• Task brief
Answer these questions from the text below about contingent work.
1. What two aims make up the dual contingent workforce strategy?
2. Which four reasons for preferring contingency work are listed?
3. What happens to traditional work in financial downturns?

• Document extract
- - - - -

Consequently, Jobenomics believes that America needs a dual contingent workforce strategy to (1) minimize low-end core contingent workers and (2) maximize top-end non-core contingent workers with emphasis on individuals and occupations with the highest need and potential.

According to many labor force experts, new workforce entrants (e.g., Generation Z “Screenagers” and Generation Y “Millennials”) prefer contingency work over standard work for a number of reasons including self-direction, variety, flexibility and skill development.  In addition, Screenagers and Millennials exhibit a general disillusionment with traditional corporate social compacts and promises that have proven to be short-lived with older generations.  Screenagers and Millennials also understand that traditional workforce growth is highly dependent on a robust economy, whereas contingent workforce growth is more resistant to economic fluctuations.  In other words, in financial downturns more traditional work is outsourced to contingency workers.

- - - - -

• Given data

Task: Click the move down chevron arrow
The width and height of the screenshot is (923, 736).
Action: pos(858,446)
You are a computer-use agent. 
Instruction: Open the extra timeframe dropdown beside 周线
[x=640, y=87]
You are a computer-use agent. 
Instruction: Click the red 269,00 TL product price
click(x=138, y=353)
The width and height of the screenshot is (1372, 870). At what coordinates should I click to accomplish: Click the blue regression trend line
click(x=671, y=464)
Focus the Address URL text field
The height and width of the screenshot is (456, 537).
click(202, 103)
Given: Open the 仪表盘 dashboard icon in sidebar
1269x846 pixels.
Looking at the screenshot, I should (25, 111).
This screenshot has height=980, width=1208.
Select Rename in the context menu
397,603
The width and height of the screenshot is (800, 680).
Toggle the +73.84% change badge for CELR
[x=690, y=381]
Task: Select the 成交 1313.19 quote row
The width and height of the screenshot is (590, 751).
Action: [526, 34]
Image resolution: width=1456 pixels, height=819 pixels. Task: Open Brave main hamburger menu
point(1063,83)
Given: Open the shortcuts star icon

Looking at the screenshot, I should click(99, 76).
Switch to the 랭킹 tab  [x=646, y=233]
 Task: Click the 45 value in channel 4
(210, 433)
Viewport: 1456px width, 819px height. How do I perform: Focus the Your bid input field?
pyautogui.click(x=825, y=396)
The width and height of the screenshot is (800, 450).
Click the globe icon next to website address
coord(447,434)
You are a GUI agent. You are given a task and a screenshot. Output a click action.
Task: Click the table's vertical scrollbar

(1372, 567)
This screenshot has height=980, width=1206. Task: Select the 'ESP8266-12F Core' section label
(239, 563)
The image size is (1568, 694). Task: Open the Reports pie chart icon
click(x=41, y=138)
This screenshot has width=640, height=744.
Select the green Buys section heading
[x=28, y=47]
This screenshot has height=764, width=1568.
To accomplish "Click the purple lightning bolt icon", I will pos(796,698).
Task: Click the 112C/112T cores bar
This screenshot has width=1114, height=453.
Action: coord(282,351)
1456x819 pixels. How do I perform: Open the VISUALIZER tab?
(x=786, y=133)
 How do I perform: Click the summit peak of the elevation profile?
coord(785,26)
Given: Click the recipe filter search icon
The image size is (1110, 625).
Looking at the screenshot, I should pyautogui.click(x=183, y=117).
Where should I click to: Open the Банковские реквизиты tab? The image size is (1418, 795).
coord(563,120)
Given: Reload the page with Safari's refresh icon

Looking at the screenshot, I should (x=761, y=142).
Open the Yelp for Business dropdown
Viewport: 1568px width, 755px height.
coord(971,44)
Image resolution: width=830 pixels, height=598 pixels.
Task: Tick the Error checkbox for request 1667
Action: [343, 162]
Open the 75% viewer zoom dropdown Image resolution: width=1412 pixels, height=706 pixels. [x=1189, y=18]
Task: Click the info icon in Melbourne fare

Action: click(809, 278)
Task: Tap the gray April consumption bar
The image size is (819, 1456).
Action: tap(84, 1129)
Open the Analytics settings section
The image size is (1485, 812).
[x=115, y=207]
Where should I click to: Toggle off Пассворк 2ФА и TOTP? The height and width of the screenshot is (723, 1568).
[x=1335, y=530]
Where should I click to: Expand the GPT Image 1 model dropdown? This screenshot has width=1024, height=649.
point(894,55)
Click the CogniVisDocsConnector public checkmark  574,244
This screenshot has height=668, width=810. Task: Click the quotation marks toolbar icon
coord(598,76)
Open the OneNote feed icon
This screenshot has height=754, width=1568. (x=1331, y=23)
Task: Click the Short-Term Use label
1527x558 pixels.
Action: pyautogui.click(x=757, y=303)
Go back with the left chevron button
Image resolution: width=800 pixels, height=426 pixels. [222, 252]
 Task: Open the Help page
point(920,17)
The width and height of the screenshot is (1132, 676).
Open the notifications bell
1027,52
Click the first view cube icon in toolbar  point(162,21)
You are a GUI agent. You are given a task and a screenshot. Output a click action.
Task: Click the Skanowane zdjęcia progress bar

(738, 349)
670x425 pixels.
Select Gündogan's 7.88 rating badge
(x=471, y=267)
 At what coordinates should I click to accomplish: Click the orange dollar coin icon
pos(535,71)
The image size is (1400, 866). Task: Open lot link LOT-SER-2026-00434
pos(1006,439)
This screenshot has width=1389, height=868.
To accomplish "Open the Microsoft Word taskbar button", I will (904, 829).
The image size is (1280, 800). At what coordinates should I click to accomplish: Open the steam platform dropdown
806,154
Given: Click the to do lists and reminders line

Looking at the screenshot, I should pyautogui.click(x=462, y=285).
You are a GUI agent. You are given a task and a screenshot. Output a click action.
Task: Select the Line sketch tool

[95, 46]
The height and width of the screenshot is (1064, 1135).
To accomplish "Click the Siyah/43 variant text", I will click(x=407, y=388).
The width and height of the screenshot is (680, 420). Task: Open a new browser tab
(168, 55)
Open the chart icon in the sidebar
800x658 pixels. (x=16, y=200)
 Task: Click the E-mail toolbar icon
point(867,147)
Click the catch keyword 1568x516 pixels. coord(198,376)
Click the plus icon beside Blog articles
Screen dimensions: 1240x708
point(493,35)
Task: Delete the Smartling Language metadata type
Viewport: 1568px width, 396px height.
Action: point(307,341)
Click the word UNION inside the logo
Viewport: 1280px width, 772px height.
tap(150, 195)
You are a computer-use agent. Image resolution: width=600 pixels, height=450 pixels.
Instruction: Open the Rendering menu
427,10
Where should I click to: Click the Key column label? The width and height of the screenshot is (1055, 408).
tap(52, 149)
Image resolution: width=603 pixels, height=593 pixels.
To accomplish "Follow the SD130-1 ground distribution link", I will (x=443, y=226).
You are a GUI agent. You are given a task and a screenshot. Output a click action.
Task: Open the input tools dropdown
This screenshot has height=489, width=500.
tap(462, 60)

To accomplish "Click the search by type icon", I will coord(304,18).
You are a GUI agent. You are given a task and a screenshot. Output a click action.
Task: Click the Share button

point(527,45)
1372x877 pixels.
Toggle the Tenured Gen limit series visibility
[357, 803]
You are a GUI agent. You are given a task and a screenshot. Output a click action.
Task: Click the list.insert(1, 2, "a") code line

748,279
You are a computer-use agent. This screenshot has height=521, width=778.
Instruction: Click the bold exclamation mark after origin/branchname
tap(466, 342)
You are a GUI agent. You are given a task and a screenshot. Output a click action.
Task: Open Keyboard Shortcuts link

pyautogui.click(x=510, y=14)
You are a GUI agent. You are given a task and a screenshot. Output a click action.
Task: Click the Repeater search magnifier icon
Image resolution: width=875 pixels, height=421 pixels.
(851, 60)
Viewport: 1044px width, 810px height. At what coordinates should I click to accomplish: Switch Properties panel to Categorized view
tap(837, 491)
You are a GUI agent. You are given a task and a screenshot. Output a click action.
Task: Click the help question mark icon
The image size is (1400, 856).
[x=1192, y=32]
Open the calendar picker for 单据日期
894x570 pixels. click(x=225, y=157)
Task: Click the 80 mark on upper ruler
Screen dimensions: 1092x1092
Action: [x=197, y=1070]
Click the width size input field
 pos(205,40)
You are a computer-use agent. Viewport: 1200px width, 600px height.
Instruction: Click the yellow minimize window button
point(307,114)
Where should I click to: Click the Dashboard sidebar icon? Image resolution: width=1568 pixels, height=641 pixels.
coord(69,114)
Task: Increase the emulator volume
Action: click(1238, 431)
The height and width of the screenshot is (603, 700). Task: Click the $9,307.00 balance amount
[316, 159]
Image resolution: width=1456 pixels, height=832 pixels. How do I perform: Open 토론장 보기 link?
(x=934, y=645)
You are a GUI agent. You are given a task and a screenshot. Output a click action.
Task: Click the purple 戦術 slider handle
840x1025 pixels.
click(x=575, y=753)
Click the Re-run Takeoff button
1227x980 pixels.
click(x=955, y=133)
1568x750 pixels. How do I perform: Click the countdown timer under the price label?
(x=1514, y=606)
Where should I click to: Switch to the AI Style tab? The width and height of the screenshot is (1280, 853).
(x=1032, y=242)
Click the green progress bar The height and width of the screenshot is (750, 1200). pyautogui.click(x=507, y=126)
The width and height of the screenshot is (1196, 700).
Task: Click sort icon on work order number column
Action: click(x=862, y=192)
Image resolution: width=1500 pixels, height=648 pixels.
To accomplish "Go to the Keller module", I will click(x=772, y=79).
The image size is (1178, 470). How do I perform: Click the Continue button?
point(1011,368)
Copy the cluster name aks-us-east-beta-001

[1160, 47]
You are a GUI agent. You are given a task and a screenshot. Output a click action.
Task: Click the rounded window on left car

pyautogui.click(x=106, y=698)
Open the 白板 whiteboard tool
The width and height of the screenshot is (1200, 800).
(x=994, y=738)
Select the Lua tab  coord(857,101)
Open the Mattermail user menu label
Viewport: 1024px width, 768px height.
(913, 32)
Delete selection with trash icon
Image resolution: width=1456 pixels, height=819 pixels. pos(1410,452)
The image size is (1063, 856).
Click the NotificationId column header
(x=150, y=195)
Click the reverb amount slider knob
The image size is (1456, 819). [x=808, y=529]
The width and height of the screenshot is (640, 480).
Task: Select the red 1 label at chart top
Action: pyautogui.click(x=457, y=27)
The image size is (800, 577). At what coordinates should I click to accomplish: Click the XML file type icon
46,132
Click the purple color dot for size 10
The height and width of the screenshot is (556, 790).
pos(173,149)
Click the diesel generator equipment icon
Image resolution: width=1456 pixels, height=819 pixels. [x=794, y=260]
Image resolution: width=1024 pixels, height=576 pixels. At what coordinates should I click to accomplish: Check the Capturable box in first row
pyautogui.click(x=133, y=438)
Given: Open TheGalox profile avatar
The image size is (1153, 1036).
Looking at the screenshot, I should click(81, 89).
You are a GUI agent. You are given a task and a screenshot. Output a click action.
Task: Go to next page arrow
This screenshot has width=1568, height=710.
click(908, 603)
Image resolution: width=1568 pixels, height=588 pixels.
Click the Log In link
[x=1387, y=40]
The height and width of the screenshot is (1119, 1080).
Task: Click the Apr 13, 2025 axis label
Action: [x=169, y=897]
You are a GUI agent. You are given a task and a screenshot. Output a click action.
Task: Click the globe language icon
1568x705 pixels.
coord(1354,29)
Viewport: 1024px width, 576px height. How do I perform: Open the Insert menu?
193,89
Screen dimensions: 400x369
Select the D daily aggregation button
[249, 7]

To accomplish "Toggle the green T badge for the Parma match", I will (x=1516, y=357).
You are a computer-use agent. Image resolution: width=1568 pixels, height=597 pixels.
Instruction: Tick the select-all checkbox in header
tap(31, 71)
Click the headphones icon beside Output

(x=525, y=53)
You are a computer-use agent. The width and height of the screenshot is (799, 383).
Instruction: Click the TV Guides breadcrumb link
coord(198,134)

- - - - -

• The completed task
1. To minimize low-end core contingent workers and to maximize top-end non-core contingent workers.
2. Self-direction, variety, flexibility, and skill development.
3. More of it is outsourced to contingency workers.